These things are really handy.  Love e'm.   One thing to watch for though...  If you do milling operations, make sure the collet is tight!

Ray


----------



## wrmiller (Feb 11, 2018)

Thanks Alan! There appears to be much to learn about all things 5c related. 

I recently acquired (another 'for services rendered'...don't ask.  ) a BS-1 and thought this would be an excellent little task to give it a try on.


----------



## Ray C (Feb 11, 2018)

wrmiller said:


> Thanks Alan! There appears to be much to learn about all things 5c related.
> 
> I recently acquired (another 'for services rendered'...don't ask.  ) a BS-1 and thought this would be an excellent little task to give it a try on.
> 
> View attachment 257745



You got any more friends that need some parts made?


----------



## wrmiller (Feb 11, 2018)

ROFL!!


----------



## Alan H. (Feb 11, 2018)

Very nice indexer Bill!  Yes, another PM sourced item.  They work well but can be classified as a "Herniator" - spelled heavy. 

The little 5C collet blocks will be your go to often vs. the BS-1.  But The BS-1 is invaluable when needed.


----------



## wrmiller (Feb 11, 2018)

Yea, the BS-0 might have been a wiser choice. I told the wife that I may need to buy one of those little 'heavy duty' roll around carts from HF to store my PBA, the indexer, and my rotary table on. I forsee the day when I don't want to walk across the garage with either the BS-1 or my PBA.


----------



## Ray C (Feb 11, 2018)

Alan H said:


> Very nice indexer Bill!  Yes, another PM sourced item.  They work well but can be classified as a "Herniator" - spelled heavy.
> 
> The little 5C collet blocks will be your go to often vs. the BS-1.  But The BS-1 is invaluable when needed.



I heard the original BS-1 units shipped with a one-size-fits-all truss.


----------



## wrmiller (Feb 11, 2018)

Ray C said:


> I heard the original BS-1 units shipped with a one-size-fits-all truss.



Yea, this thing gives new meaning to the term 'heavy iron'. It weighs about the same (probably a bit more TBH) as my large lathe chuck. If I have to move/use both in the same day I will have gotten all the exercise I need for that day, that's for sure.


----------



## mksj (Feb 11, 2018)

My rotary table with chuck and mounting plate comes in at around 130lbs, not a lot of fun getting it up on the mill table. My collet blocks get a lot more use for quick stuff. One of these days I would like to get a 5C indexer for the mill. 

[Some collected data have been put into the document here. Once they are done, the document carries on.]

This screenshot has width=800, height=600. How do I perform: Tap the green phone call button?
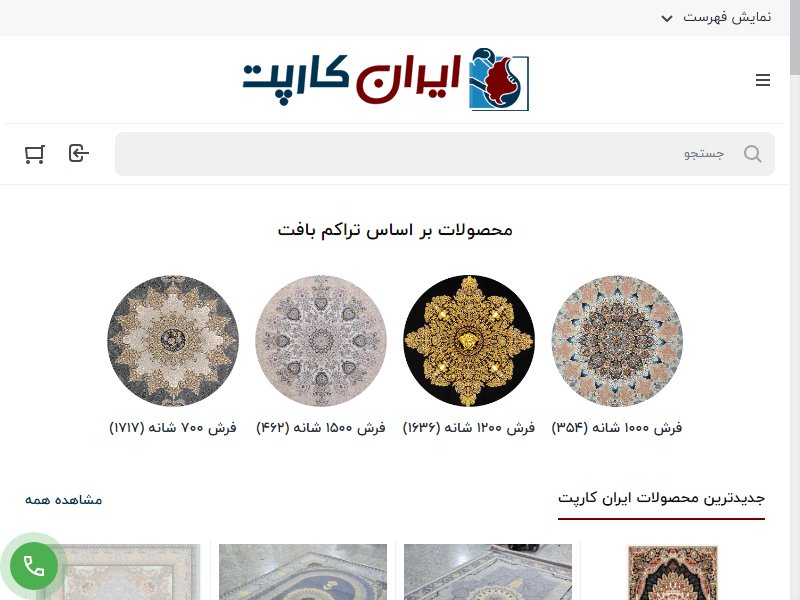pyautogui.click(x=34, y=566)
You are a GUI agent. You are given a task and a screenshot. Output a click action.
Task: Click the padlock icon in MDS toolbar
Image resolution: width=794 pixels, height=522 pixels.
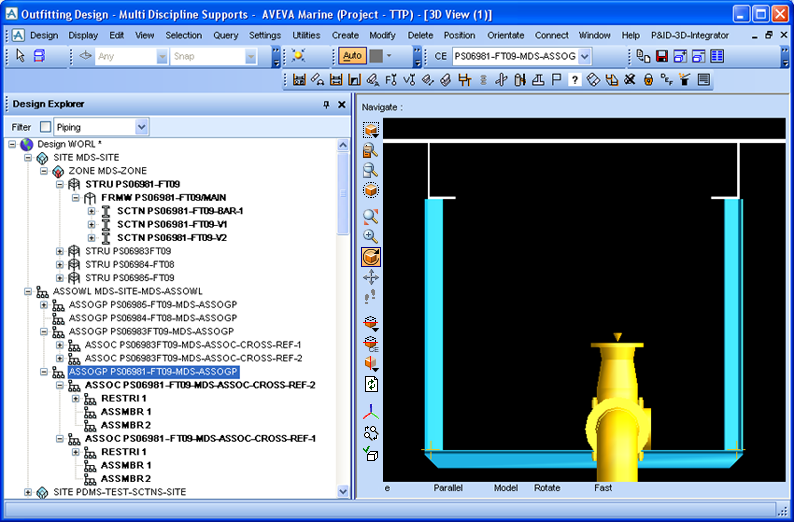pyautogui.click(x=648, y=79)
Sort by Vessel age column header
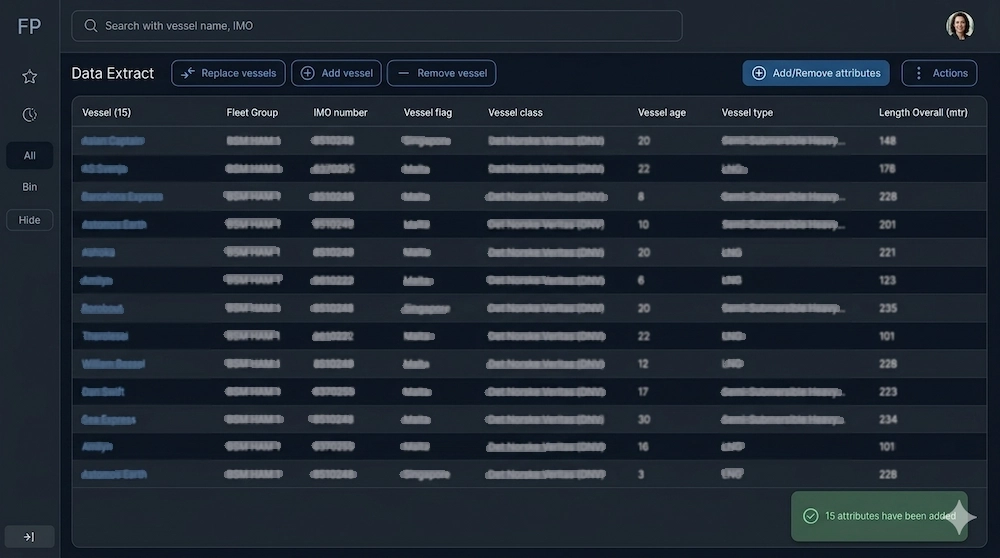The height and width of the screenshot is (558, 1000). [x=662, y=113]
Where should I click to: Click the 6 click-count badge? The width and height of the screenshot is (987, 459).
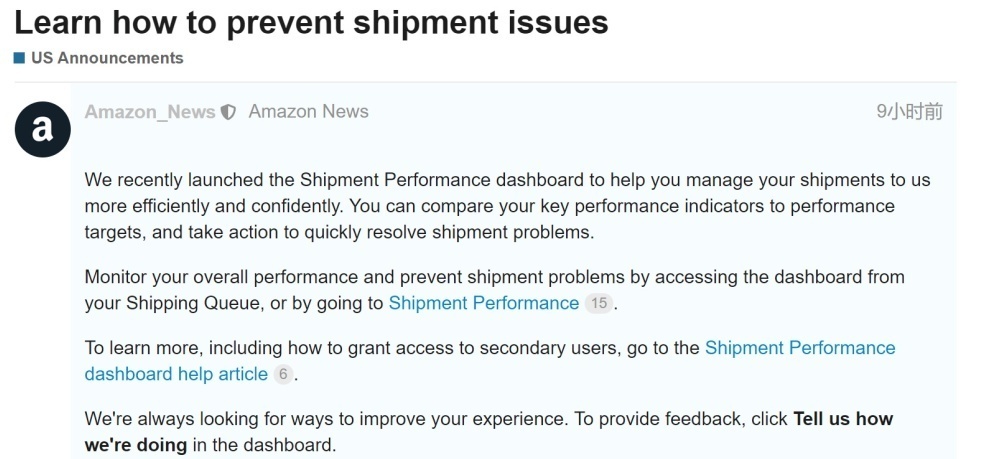[283, 374]
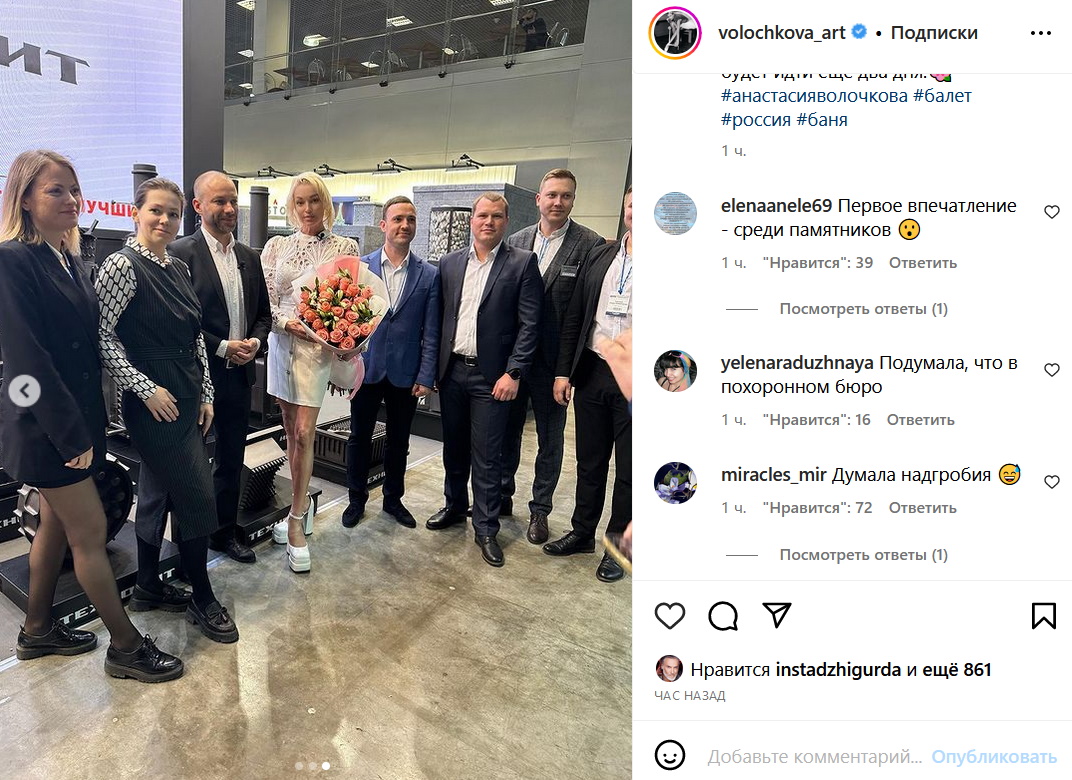Go to previous photo arrow

[25, 391]
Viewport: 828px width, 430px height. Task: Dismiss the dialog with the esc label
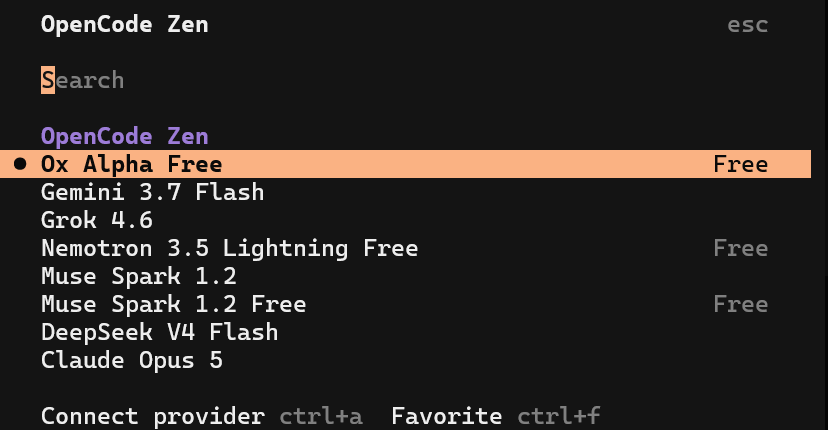pos(747,25)
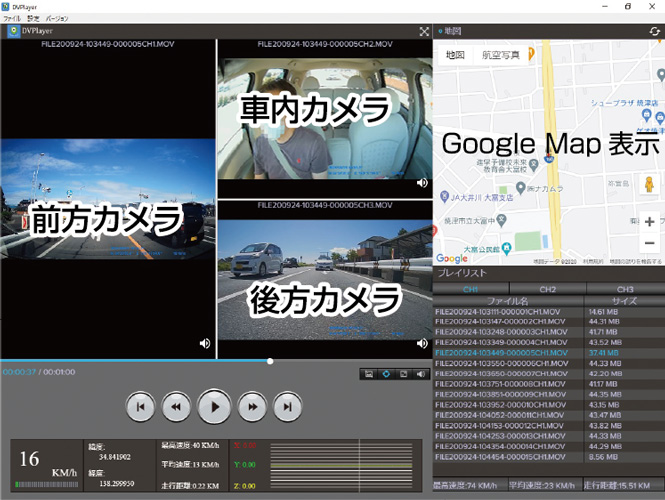Open the 設定 menu
The height and width of the screenshot is (500, 665).
click(34, 19)
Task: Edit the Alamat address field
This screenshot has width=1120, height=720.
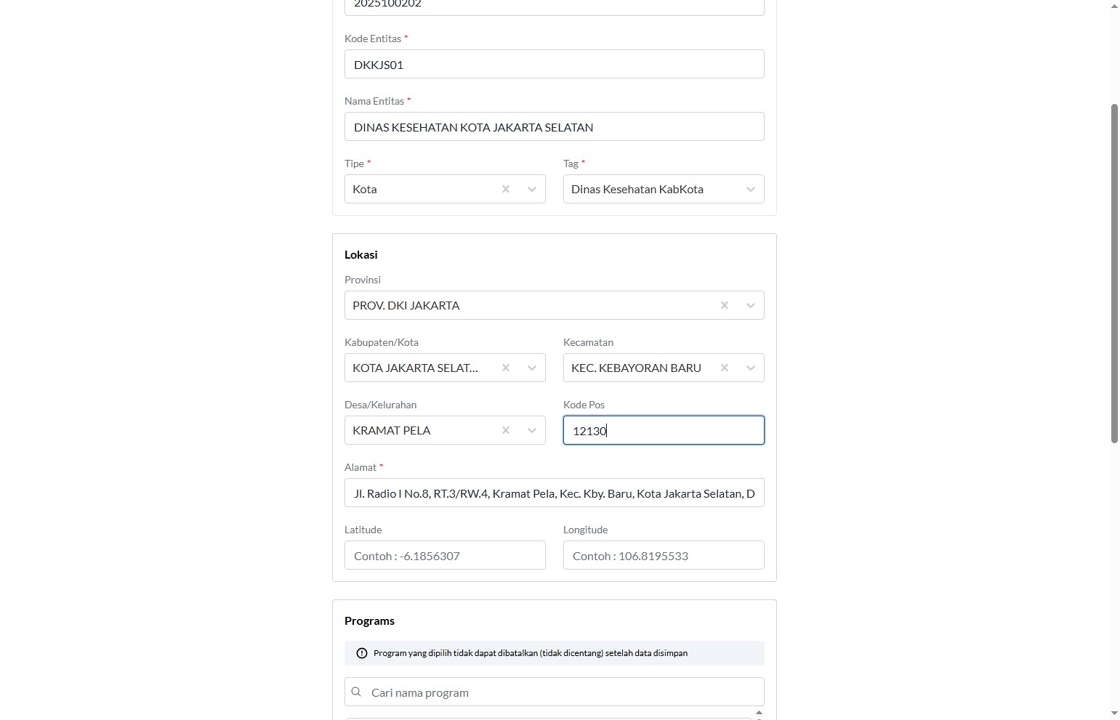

A few comments on using a 5C chuck or 5C blocks with a stop system. There are stops that screw into the back of the 5C collet which are handy, but since a 5C is pulled into the chuck when tightening, the stock's absolute positioned can changed slightly as the collet is tightened (depends on the chuck or collet lock system). So on the lathe, if I need to do a lot of repeat work or multiple pieces that need to be in the same exact position relative to the spindle every time, then I use a through the spindle stop system. When using the collet blocks, for repeat pieces (in/out) I always use a stop against the piece I am machining and not the collet block. If just machining one piece and it is not being taken out of the collet, then fine to index off of the collet block. So for cutting a hex or square, I just index the collet block against a stop to cut each flat.

https://www.hobby-machinist.com/thr...e-chuck-stop-for-pm-1340gt.63292/#post-523145


----------



## wrmiller (Feb 11, 2018)

Ha! My 'little' 6" rotary never got upgraded to a 8" (it was on the 'list' but I ran out of job/money), so I will likely appreciate that in the future. 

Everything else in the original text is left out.